Task requirements >> Reproduce every one of the following items line for line, keeping each character unchanged.

Element lookup items >>
--------
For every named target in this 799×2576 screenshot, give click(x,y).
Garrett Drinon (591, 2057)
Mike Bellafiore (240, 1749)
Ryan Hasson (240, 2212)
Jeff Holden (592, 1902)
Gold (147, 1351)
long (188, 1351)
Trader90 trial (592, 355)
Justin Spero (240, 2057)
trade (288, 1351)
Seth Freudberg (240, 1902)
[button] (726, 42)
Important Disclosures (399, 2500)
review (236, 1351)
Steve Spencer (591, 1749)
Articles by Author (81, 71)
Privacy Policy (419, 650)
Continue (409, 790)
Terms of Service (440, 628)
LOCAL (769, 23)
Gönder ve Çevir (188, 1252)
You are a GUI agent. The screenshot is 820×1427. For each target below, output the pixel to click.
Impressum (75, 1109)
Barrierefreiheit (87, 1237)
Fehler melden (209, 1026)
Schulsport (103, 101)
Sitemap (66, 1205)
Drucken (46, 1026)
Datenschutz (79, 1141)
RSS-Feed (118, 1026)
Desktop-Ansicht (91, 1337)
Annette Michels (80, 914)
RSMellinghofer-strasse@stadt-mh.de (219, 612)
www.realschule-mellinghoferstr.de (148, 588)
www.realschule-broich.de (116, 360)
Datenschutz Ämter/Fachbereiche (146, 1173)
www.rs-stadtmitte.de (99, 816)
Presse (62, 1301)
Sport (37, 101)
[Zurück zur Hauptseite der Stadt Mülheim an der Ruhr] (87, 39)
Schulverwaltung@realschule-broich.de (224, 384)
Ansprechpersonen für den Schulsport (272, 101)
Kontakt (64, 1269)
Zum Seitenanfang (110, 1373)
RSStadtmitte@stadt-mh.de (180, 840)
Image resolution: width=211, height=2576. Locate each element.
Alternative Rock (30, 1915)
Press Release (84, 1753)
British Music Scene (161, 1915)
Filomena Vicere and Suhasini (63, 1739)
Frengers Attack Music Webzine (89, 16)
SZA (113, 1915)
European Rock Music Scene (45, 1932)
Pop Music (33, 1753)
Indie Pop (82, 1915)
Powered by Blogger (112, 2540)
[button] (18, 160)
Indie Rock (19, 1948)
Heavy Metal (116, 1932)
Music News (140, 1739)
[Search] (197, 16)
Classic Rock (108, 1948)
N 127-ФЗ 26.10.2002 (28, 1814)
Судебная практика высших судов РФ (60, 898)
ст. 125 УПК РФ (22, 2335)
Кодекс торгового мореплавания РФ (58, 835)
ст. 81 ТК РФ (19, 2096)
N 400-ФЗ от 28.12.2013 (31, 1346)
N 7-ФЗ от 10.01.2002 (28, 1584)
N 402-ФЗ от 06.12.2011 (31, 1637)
--------
Task solution >>
For every named target in this 799×2576 screenshot, give click(x,y).
Garrett Drinon (591, 2057)
Mike Bellafiore (240, 1749)
Ryan Hasson (240, 2212)
Jeff Holden (592, 1902)
Gold (147, 1351)
long (188, 1351)
Trader90 trial (592, 355)
Justin Spero (240, 2057)
trade (288, 1351)
Seth Freudberg (240, 1902)
[button] (726, 42)
Important Disclosures (399, 2500)
review (236, 1351)
Steve Spencer (591, 1749)
Articles by Author (81, 71)
Privacy Policy (419, 650)
Continue (409, 790)
Terms of Service (440, 628)
LOCAL (769, 23)
Gönder ve Çevir (188, 1252)
You are a GUI agent. The screenshot is 820×1427. For each target below, output the pixel to click.
Impressum (75, 1109)
Barrierefreiheit (87, 1237)
Fehler melden (209, 1026)
Schulsport (103, 101)
Sitemap (66, 1205)
Drucken (46, 1026)
Datenschutz (79, 1141)
RSS-Feed (118, 1026)
Desktop-Ansicht (91, 1337)
Annette Michels (80, 914)
RSMellinghofer-strasse@stadt-mh.de (219, 612)
www.realschule-mellinghoferstr.de (148, 588)
www.realschule-broich.de (116, 360)
Datenschutz Ämter/Fachbereiche (146, 1173)
www.rs-stadtmitte.de (99, 816)
Presse (62, 1301)
Sport (37, 101)
[Zurück zur Hauptseite der Stadt Mülheim an der Ruhr] (87, 39)
Schulverwaltung@realschule-broich.de (224, 384)
Ansprechpersonen für den Schulsport (272, 101)
Kontakt (64, 1269)
Zum Seitenanfang (110, 1373)
RSStadtmitte@stadt-mh.de (180, 840)
Image resolution: width=211, height=2576. Locate each element.
Alternative Rock (30, 1915)
Press Release (84, 1753)
British Music Scene (161, 1915)
Filomena Vicere and Suhasini (63, 1739)
Frengers Attack Music Webzine (89, 16)
SZA (113, 1915)
European Rock Music Scene (45, 1932)
Pop Music (33, 1753)
Indie Pop (82, 1915)
Powered by Blogger (112, 2540)
[button] (18, 160)
Indie Rock (19, 1948)
Heavy Metal (116, 1932)
Music News (140, 1739)
[Search] (197, 16)
Classic Rock (108, 1948)
N 127-ФЗ 26.10.2002 (28, 1814)
Судебная практика высших судов РФ (60, 898)
ст. 125 УПК РФ (22, 2335)
Кодекс торгового мореплавания РФ (58, 835)
ст. 81 ТК РФ (19, 2096)
N 400-ФЗ от 28.12.2013 (31, 1346)
N 7-ФЗ от 10.01.2002 (28, 1584)
N 402-ФЗ от 06.12.2011 (31, 1637)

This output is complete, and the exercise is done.